Le 18 décembre 2020, à l’initiative du président de la République, un projet de loi constitutionnelle a été adopté en conseil des ministres. Selon des sources gouvernementales, il ne s’agit pas d’une modification de la loi fondamentale, mais plutôt de la préciser ou de l’ajuster. Et, au final, de la moderniser et de la démocratiser.
Cette initiative est tout simplement une manière pour l’exécutif de tirer les leçons de deux événements relativement récents : la prolongation à plusieurs reprises du mandat des députés de décembre 2016 à 2017, puis à 2018 avant qu’en avril 2018 une décision de la Cour constitutionnelle ne constate la vacance de l’Assemblée nationale. Ce qui a entraîné la démission du gouvernement à l’époque.

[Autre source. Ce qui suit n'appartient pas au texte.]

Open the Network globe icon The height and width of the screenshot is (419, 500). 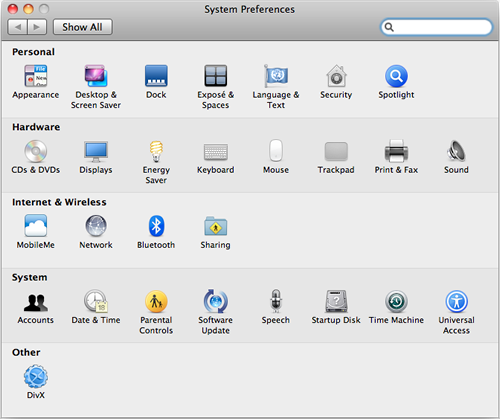(x=96, y=226)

L’autre enseignement est relatif au vide juridique qui a entouré l’accident de santé du président de le République, survenu en octobre 2018. Cet accident du chef de l’Etat avait amené la Cour Constitutionnelle à prendre un arrêt sur l’indisponibilité temporaire du président de la République.
En effet, la Cour Constitutionnelle, de l’absence de précisions sur tel ou tel aspect, prend des dispositions transitoires et temporaires afin de régler les questions non résolues par la Constitution. Il revient ensuite au Constituant (Parlement) de faire de faire évoluer la Loi fondamentale pour que pareille situation ne se reproduise pas.

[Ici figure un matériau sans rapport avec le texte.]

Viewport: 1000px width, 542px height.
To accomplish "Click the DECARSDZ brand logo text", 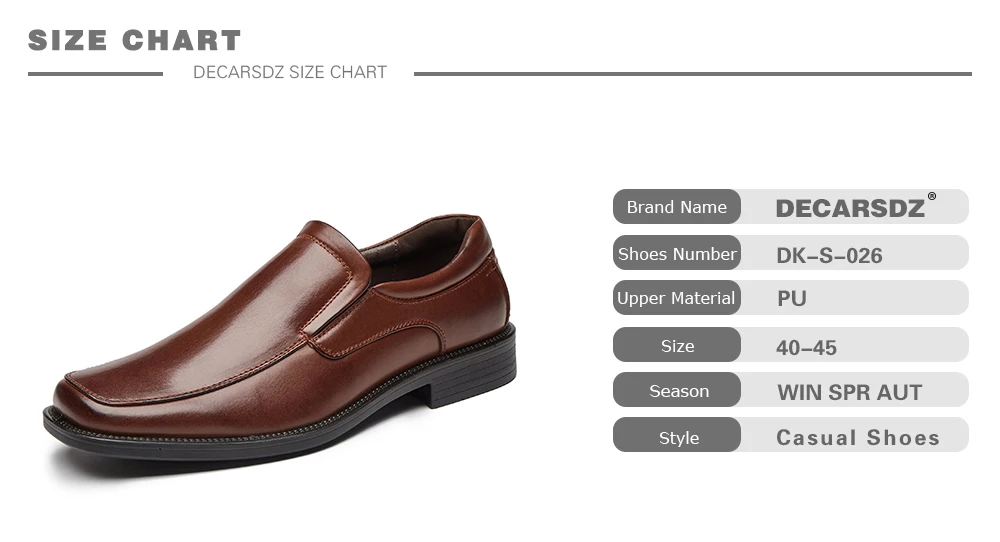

Métaphore : Quand la toiture est ébréchée, la Cour constitutionnelle apporte en urgence des sceaux pour éviter que recueillir l’eau et éviter qu’elle ne s’infiltre partout dans la maison. Le moment venu, il revient Constituant de colmater les brèches, réparer définitivement la toiture.
Le timing
C’est « à froid » et non « à chaud », sur le moment, qu’on traite les problèmes. Le président de la République, qui a subi un AVC il y a plus de deux ans, est revenu au meilleur de sa forme. Il est en pleine possession de ses moyens comme le montre son agenda, souvent surchargé, tant sur la scène nationale qu’internationale.
Or, comme le dit le président de la République lui-même, « c’est quand il fait beau, et non quand il pleut, qu’on répare la toiture. » L’urgence reste au traitement de la situation sanitaire et économique. Mais cela n’empêche pas de régler les problématiques de plus long terme.